## Exercise prompt
Copy every entry. Do not alter a single word.

Data extracted from a collection:

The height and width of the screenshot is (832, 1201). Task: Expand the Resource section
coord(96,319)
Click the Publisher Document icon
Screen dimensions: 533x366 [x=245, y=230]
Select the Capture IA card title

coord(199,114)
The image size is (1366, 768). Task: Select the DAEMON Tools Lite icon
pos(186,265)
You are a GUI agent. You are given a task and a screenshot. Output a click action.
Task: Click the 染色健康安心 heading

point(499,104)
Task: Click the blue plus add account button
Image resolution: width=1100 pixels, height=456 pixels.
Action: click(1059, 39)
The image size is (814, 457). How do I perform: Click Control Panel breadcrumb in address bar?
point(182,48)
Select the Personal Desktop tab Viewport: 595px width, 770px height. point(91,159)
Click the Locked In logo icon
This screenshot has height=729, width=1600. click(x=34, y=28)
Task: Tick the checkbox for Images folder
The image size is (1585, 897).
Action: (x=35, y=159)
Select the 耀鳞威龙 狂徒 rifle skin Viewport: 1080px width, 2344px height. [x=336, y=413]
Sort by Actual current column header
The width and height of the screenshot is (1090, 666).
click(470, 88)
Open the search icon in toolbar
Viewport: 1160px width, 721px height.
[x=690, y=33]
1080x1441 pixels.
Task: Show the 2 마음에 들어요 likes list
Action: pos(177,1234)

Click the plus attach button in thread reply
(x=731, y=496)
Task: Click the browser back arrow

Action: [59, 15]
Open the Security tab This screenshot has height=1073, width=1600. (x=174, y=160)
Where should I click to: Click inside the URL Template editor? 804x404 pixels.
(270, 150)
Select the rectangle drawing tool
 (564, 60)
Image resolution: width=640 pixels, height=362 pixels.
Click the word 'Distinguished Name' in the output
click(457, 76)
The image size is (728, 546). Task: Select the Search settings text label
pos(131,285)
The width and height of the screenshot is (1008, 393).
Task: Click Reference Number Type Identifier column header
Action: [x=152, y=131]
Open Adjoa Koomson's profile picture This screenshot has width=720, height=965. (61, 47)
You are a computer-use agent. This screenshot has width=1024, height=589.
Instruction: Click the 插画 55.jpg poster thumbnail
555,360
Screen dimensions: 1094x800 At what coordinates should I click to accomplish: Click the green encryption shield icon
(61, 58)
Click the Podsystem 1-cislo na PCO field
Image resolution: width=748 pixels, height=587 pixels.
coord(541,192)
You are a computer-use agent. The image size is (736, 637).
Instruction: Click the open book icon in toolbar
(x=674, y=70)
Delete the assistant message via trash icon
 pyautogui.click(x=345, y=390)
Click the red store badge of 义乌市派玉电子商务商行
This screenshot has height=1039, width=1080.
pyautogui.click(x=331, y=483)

## Output of the task
The height and width of the screenshot is (832, 1201). Task: Expand the Resource section
coord(96,319)
Click the Publisher Document icon
Screen dimensions: 533x366 [x=245, y=230]
Select the Capture IA card title

coord(199,114)
The image size is (1366, 768). Task: Select the DAEMON Tools Lite icon
pos(186,265)
You are a GUI agent. You are given a task and a screenshot. Output a click action.
Task: Click the 染色健康安心 heading

point(499,104)
Task: Click the blue plus add account button
Image resolution: width=1100 pixels, height=456 pixels.
Action: click(1059, 39)
The image size is (814, 457). How do I perform: Click Control Panel breadcrumb in address bar?
point(182,48)
Select the Personal Desktop tab Viewport: 595px width, 770px height. point(91,159)
Click the Locked In logo icon
This screenshot has height=729, width=1600. click(x=34, y=28)
Task: Tick the checkbox for Images folder
The image size is (1585, 897).
Action: (x=35, y=159)
Select the 耀鳞威龙 狂徒 rifle skin Viewport: 1080px width, 2344px height. [x=336, y=413]
Sort by Actual current column header
The width and height of the screenshot is (1090, 666).
click(470, 88)
Open the search icon in toolbar
Viewport: 1160px width, 721px height.
[x=690, y=33]
1080x1441 pixels.
Task: Show the 2 마음에 들어요 likes list
Action: pos(177,1234)

Click the plus attach button in thread reply
(x=731, y=496)
Task: Click the browser back arrow

Action: [59, 15]
Open the Security tab This screenshot has height=1073, width=1600. (x=174, y=160)
Where should I click to: Click inside the URL Template editor? 804x404 pixels.
(270, 150)
Select the rectangle drawing tool
 (564, 60)
Image resolution: width=640 pixels, height=362 pixels.
Click the word 'Distinguished Name' in the output
click(457, 76)
The image size is (728, 546). Task: Select the Search settings text label
pos(131,285)
The width and height of the screenshot is (1008, 393).
Task: Click Reference Number Type Identifier column header
Action: [x=152, y=131]
Open Adjoa Koomson's profile picture This screenshot has width=720, height=965. (61, 47)
You are a computer-use agent. This screenshot has width=1024, height=589.
Instruction: Click the 插画 55.jpg poster thumbnail
555,360
Screen dimensions: 1094x800 At what coordinates should I click to accomplish: Click the green encryption shield icon
(61, 58)
Click the Podsystem 1-cislo na PCO field
Image resolution: width=748 pixels, height=587 pixels.
coord(541,192)
You are a computer-use agent. The image size is (736, 637).
Instruction: Click the open book icon in toolbar
(x=674, y=70)
Delete the assistant message via trash icon
 pyautogui.click(x=345, y=390)
Click the red store badge of 义乌市派玉电子商务商行
This screenshot has height=1039, width=1080.
pyautogui.click(x=331, y=483)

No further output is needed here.